Mrs Ehrenberg lived with her first husband, an engineer holding a French diploma, Schlama Goldstein, and their little daughter (born 1938) in comfortable circumstances at Lodz, Poland (p.1, 10, 11, 13). Together with innumerable others, they fled from the approaching Germans in September 1933. The situation on the main road proved to be chaotic; she went back to Lodz through burning villages, under the fire of German planes shooting recklessly down at the fleeing people (p.1). Terror at Rawa-Mazowiezka; hostages (p.2); a pastor (Volksdeutscher) ordered the murdering to be stopped. After the occupation of Warsaw, the author's husband and brother returned to Lodz, too, but as the oppression was getting worse, fled to Bialystok (p.3-9), a Polish town, belonging to Russia at the time. When, in February 1940, the author's family had to move into the Ghetto Lodz she pretended to be a Polish Aryan and tried to join her husband with her little child (who soon died there) at Bialystok, occupied by the German troops since June 1941. Although she enjoyed the help of several people, the dangers of her illegal life finally proved too much for her nerves, and she went to live in the Ghetto, in August 1943. Dreams coming true (p.5-6, 9-10, 12). In view of the pending liquidation, her husband insisted that she left the Ghetto, and she used her Aryan document to get released; as she was leaving, the SS-officer who was guilty of the murder and [illegible]JÄ misery of innumerable human beings, gave her a kitten to save its life (p.6).

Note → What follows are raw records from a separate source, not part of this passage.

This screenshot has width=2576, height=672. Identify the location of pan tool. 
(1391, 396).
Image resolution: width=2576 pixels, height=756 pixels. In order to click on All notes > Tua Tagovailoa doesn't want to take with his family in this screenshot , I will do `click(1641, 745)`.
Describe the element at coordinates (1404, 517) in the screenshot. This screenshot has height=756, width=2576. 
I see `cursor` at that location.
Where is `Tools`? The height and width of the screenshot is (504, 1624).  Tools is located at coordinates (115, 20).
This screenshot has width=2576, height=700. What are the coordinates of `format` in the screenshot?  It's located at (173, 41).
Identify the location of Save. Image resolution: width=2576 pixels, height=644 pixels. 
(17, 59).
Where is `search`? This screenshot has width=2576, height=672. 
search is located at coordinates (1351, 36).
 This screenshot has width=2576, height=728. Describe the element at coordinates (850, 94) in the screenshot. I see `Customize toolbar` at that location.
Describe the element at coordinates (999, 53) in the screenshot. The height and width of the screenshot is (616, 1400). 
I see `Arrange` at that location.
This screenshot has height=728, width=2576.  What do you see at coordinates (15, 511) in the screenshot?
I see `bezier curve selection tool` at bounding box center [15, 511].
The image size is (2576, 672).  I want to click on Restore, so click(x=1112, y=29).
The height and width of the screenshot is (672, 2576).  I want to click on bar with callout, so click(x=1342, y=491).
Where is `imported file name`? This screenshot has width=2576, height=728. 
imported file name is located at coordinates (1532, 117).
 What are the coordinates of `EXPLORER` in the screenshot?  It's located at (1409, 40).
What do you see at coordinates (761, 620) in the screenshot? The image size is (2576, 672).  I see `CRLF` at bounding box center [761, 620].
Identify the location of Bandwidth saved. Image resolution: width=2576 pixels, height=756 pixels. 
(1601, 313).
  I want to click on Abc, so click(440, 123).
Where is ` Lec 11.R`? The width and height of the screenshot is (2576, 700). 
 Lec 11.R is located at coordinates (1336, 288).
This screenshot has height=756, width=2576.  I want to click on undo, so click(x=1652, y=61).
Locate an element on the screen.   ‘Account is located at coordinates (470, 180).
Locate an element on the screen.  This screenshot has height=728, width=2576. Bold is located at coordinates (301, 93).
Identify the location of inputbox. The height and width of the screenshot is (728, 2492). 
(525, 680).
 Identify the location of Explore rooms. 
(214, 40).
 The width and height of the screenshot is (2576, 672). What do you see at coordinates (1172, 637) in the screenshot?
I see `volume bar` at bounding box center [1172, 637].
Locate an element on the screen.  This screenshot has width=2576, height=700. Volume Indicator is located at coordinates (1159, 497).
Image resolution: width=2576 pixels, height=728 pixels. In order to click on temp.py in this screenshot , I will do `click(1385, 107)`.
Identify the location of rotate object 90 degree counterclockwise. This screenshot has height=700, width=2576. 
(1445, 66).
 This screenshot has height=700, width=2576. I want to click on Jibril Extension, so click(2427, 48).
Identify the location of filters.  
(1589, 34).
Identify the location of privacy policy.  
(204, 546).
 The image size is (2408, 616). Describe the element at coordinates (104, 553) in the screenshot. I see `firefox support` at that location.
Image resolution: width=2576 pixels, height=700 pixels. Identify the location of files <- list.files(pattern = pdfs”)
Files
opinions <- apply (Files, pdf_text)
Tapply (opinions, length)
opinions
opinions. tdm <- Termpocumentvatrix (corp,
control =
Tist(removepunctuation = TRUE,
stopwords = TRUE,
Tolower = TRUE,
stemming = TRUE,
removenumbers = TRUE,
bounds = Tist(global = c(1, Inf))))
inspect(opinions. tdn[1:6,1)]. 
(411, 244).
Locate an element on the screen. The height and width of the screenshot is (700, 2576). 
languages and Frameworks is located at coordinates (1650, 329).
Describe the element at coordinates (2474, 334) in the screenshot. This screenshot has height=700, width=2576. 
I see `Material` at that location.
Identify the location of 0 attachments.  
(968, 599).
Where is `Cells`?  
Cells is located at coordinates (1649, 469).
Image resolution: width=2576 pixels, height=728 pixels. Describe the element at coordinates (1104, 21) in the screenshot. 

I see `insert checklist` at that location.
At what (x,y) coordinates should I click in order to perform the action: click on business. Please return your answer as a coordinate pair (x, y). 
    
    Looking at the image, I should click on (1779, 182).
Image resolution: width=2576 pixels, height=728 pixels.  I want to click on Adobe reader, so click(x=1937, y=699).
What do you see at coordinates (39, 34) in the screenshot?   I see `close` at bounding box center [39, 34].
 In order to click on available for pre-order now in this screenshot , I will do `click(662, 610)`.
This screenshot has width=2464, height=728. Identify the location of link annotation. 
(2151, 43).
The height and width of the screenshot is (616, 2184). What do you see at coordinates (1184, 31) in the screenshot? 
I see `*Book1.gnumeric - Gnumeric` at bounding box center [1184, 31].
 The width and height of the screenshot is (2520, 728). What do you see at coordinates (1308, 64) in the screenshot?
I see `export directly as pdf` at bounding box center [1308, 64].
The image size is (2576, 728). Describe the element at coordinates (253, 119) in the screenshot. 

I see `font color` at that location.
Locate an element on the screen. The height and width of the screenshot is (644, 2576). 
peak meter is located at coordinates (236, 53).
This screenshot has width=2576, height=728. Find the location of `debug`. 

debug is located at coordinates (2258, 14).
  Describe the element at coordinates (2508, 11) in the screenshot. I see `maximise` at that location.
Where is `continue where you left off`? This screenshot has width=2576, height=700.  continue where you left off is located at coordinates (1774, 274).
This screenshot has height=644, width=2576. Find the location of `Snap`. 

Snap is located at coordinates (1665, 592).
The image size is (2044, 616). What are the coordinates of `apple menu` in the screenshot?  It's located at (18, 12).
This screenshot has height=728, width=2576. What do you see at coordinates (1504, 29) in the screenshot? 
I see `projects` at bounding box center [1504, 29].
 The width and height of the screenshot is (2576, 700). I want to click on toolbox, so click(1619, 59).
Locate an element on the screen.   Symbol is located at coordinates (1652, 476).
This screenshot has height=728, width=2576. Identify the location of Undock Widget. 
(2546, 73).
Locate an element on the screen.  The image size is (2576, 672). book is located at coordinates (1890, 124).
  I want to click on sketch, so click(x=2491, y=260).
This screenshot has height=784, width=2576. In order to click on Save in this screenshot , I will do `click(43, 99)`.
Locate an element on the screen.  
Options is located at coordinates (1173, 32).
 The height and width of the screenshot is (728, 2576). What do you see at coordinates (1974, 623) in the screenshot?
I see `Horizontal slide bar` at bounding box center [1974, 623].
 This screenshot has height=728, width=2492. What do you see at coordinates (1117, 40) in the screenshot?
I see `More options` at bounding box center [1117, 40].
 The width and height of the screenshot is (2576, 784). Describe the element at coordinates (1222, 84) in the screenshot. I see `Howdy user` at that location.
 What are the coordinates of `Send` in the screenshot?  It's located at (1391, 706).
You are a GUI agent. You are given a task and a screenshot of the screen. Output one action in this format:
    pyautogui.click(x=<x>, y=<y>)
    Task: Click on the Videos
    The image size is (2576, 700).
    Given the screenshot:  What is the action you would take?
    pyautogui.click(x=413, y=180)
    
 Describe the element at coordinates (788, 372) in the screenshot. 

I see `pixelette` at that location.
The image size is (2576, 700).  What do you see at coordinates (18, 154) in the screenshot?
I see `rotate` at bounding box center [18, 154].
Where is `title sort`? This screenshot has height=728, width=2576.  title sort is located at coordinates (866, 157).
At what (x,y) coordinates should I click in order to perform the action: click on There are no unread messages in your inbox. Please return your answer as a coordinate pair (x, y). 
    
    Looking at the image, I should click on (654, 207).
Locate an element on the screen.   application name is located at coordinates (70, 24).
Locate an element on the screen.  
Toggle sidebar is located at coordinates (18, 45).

She then made several - interesting - attempts to rescue her husband (p.7), but could not save him from the worst. At last she was denounced by an informer, Czeslaw Bielilo (p.7, 13) and imprisoned at Bialystok, as, since November 1943, Jews who had escaped from the Ghetto were no longer shot dead on the spot, where they were discovered, but had to be taken to an annihilation camp.
Horrible transport to KZ Stutthof near Danzig. Selected and sent to Auschwitz (p.9-11). There she was an eye-witness of all kind of horrors and atrocities. With the aid of a Polish detainee, she would succeed to hide and rescue Jewish girls from the selections (p.11).
In October 1944, transfer to Bergen-Belsen (p.12-13). Typhoid. She would see Irma Gresse repeatedly but never saw her ill-treating a detainee (p.12). Liberation, on 15 April 1945. Visit to Lodz; of her large family only one aunt had survived.
At Konstanz, Bodensee (p.13), she made the acquaintance of Mr Hajim Ehrenberg, a survivor of Treblinka, whose wife and children had perished. She got married to him, in December 1946, and with the help of the Joint, they emigrated to Melbourne, Australia, in 1949, where they are both working successfully, after a son was born to them, in 1950. (p.13,14).